CABHAs are, in many respects, private mental health service providers who provide an array of services to a given population (adults and/or children) in at least one area of the state. Certain services can only be provided by a CABHA-certified agency, including case management and peer support, but also intensive mental health and substance abuse services. Ostensibly, the goal is to create a more professional, more competent provider network. See, when the state ordered the LMEs to divest their services, they didn’t order them (or pay for them) to divest their clinical and medical oversight. Consequently, some providers had it, and some didn’t. There was no requirement to have it, and there was no funding to support it. The CABHA certification requires that level of clinical and medical oversight to be held within the provider agency, and there is a lot of hope–as evidenced by today’s press conference–that oversight will address many of the problems in the system.

And I would agree, it might, but here’s the rub–there is no guarantee as to how many of the some 175 certified CABHA entities will survive the next 6 months. Consider the following:

Each CABHA must have a Medical Director, for which there is no additional funding.

Each CABHA must have a Clinical Director, for which there is no additional funding.

Each CABHA must have a Quality Improvement/Training Director, for which there is no additional funding.

Each CABHA must provide Outpatient Therapy and Psychiatric services, both of which are loss-leaders in the field and are inadequately supported by state rates.

The cost of the three unfunded positions could easily top $300k annually, and even if you take into account that many agencies may have had a Clinical Director or a QI Director, most small agencies were doomed from the start. Out of some 600+ provider agencies, only 175 or so made it through the certification process. Of that 175, it is almost certain that a third to a half will not survive the next year.
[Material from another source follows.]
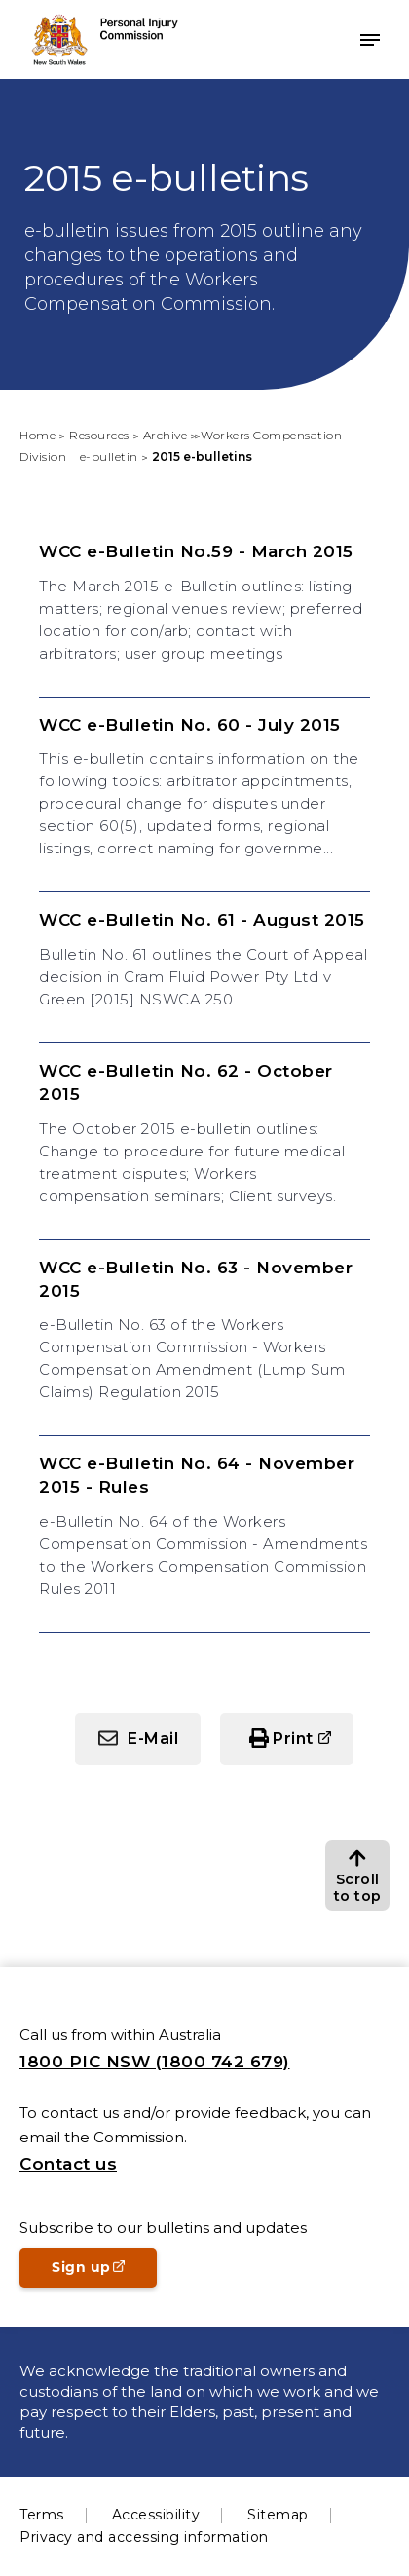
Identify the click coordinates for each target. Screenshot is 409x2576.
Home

You could argue that the 11-12 budget will actually be to blame for that, and that’s not unfounded, but my angle is this…

In trying to assure mental health reform went over smoothly, the state made it too easy for a business to get into the mental health industry, and for the last four years, has been trying to clamp down on this proliferation.  So, call it what you will, but we are still dealing with the effects of mental health reform.

The era of mental health reform may be over, but the vision is still a long way off.